● **Aufgaben**
• a. Schreib den Auszug über den Workshop ab dem Anfang mit „Im Workshop hatten“ neu und hör nach „wollten, erschossen wurden.“ auf. Ersetze dabei „Soldaten“ durch „Wehrpflichtige“.
• b. Beantworte anhand des Auszugs:
(i) Womit hatten sich die jungen Leute im Workshop neben dem Grenzregime beschäftigt?
(ii) In welchem Jahr sagte ein Grenzsoldat vor einem bundesdeutschen Gericht aus?
(iii) Zu welchem Dienst hätte man als Wehrpflichtiger einberufen werden können?

● **Textauszug**
--------------------

Im Workshop hatten sich die jungen Leute auch ausführlich mit dem Grenzregime und dem Schießbefehl für Soldaten beschäftigt. Es war für sie unvorstellbar, dass Menschen, die einfach nur von einem Teil Deutschlands in den anderen wollten, erschossen wurden.

Besonders als es in den Gesprächen konkret wurde, als es um Menschen, ihr Handeln und ihr Schicksal ging, war es nicht so wichtig, dass das alles schon so lange her ist. Die jungen Leute diskutierten, als ob es um sie selbst geht.

Wie hätte ich mich verhalten, wenn ich als Wehrpflichtiger zum DDR-Grenzdienst einberufen worden wär? Hätte ich mich den Befehlen gebeugt? Hätte ich geschossen?

Es geht um grundsätzliche Fragen. Es geht um die Frage von individueller Verantwortung in der Gesellschaft. Ein Grenzsoldat der einen Flüchtling erschoss, sagte 1997 vor einem bundesdeutschen Gericht: "Ich wollte nicht töten, aber ich kann es nicht mehr ändern. Es ist unfassbar." Er wollte nicht schießen und tat es doch.

--------------------

● **Vorliegende Daten**
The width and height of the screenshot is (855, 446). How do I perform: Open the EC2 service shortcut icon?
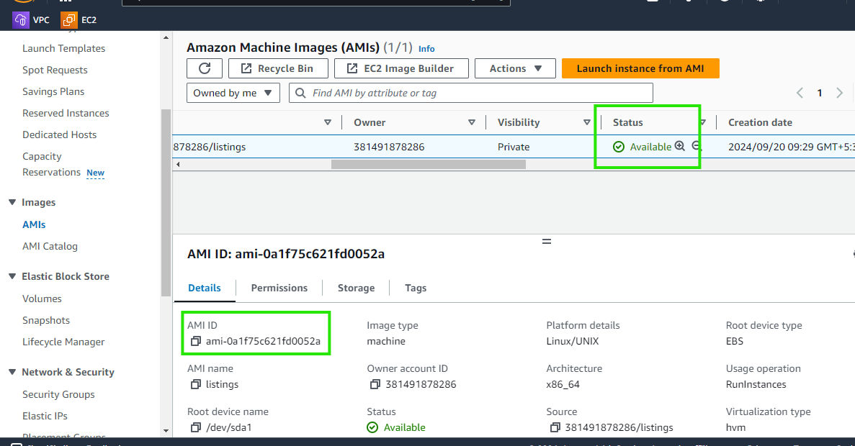coord(70,20)
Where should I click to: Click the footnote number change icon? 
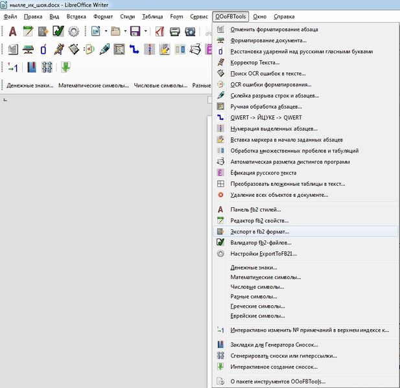(x=13, y=67)
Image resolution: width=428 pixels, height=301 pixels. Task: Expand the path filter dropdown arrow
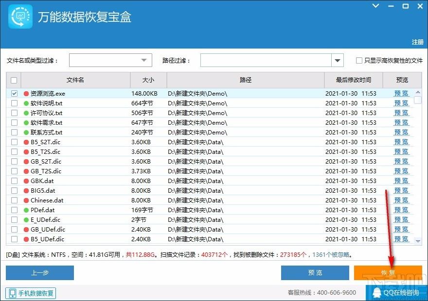[338, 60]
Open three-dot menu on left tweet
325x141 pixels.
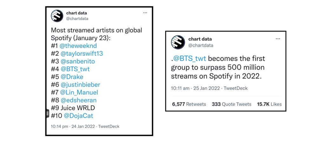[145, 13]
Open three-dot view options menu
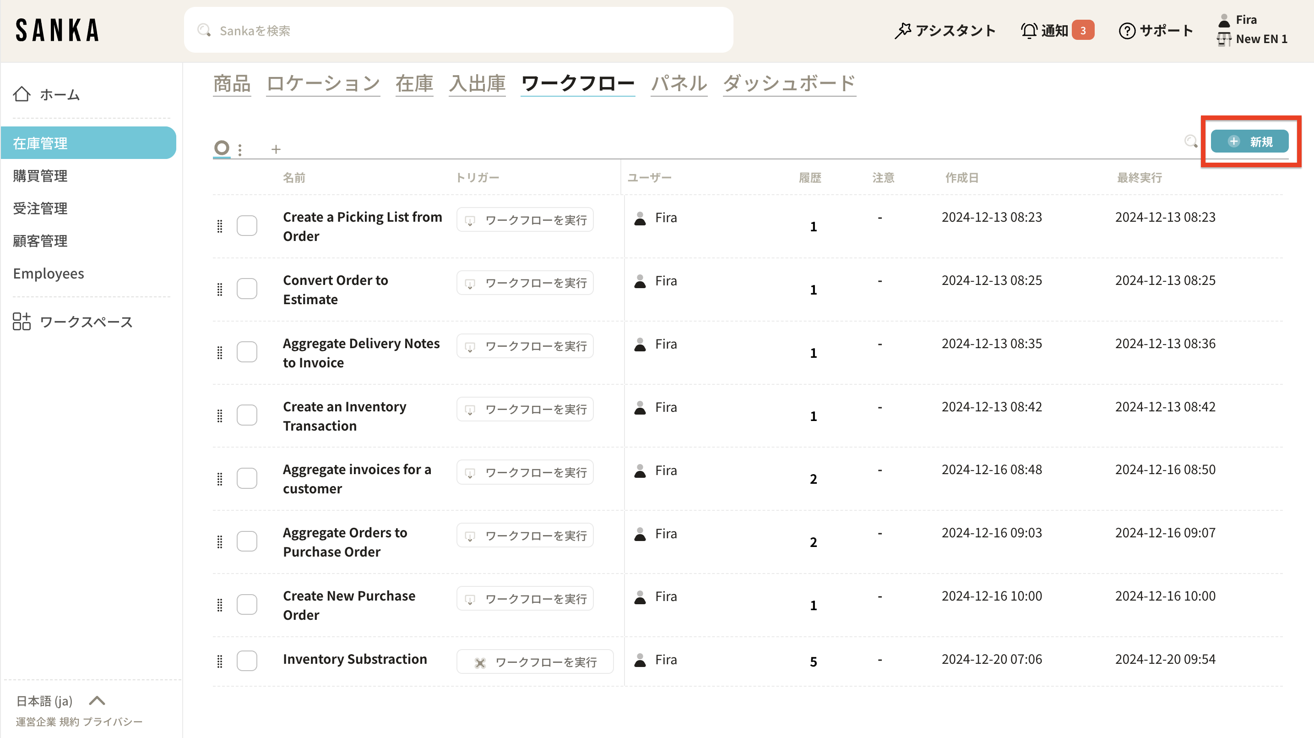 [x=240, y=149]
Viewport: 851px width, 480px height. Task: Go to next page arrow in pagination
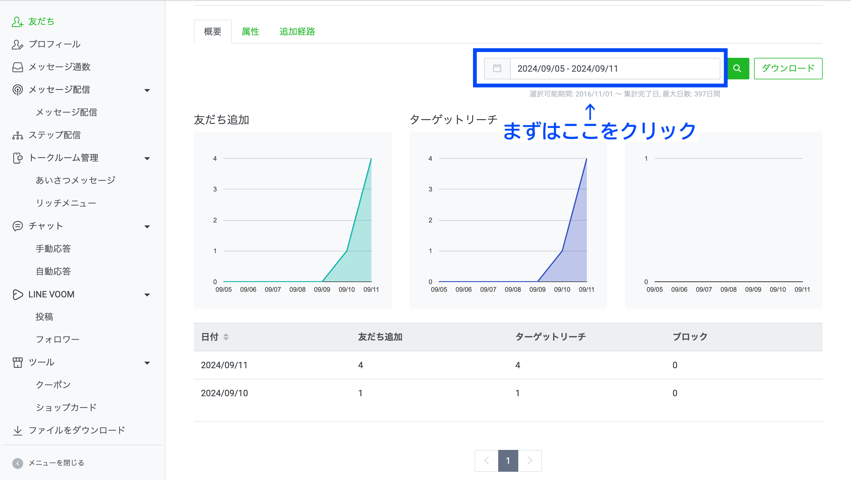point(530,461)
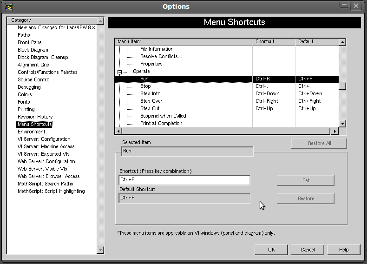Click the Cancel button
Screen dimensions: 367x264
(308, 250)
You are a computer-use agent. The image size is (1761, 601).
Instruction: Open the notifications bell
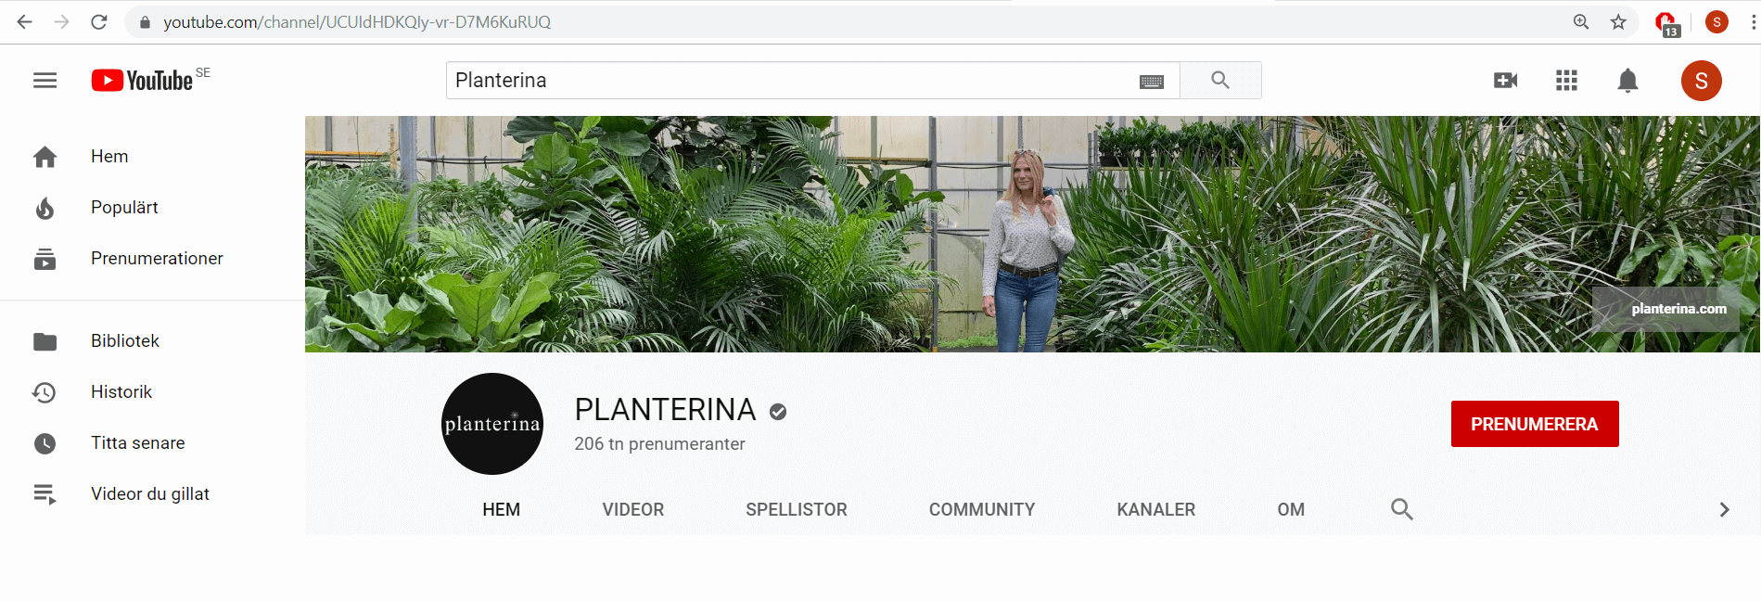(x=1627, y=81)
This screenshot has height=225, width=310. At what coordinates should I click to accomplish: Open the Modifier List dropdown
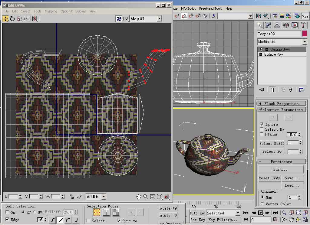tap(305, 42)
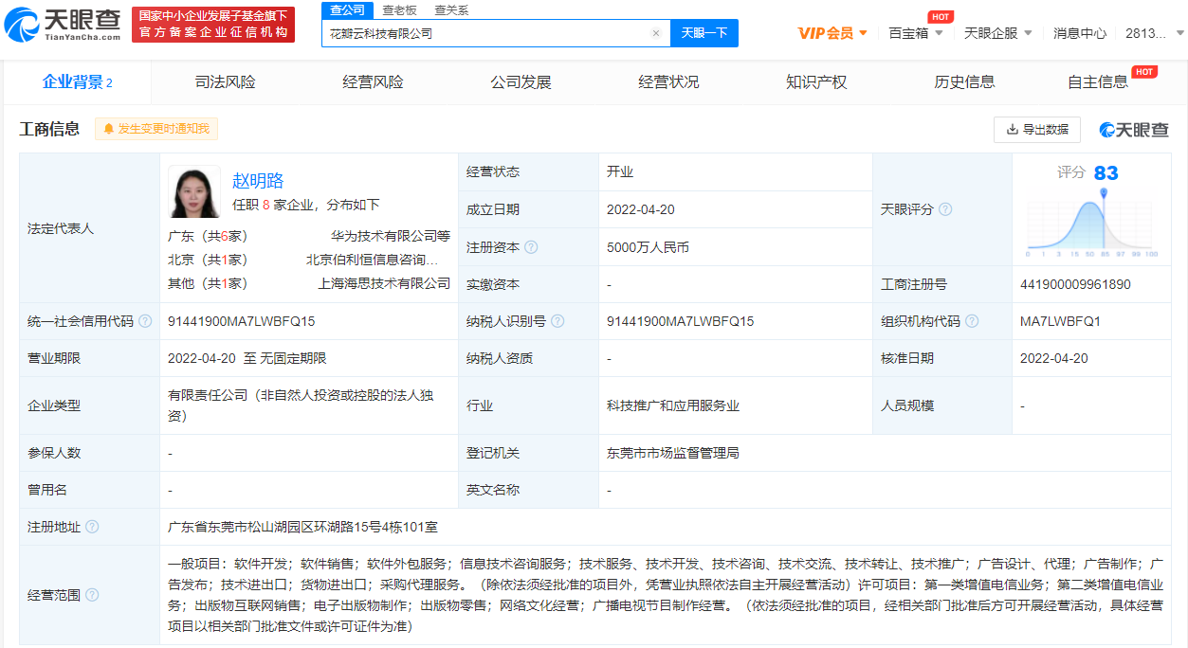This screenshot has width=1188, height=648.
Task: Click the 导出数据 export button
Action: [1037, 130]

--------------------

● **Ergebnisse je Aufgabe**
• a.
Im Workshop hatten sich die jungen Leute auch ausführlich mit dem Grenzregime und dem Schießbefehl für Wehrpflichtige beschäftigt. Es war für sie unvorstellbar, dass Menschen, die einfach nur von einem Teil Deutschlands in den anderen wollten, erschossen wurden.

• b.
(i) Mit dem Schießbefehl für Soldaten
(ii) 1997
(iii) Zum DDR-Grenzdienst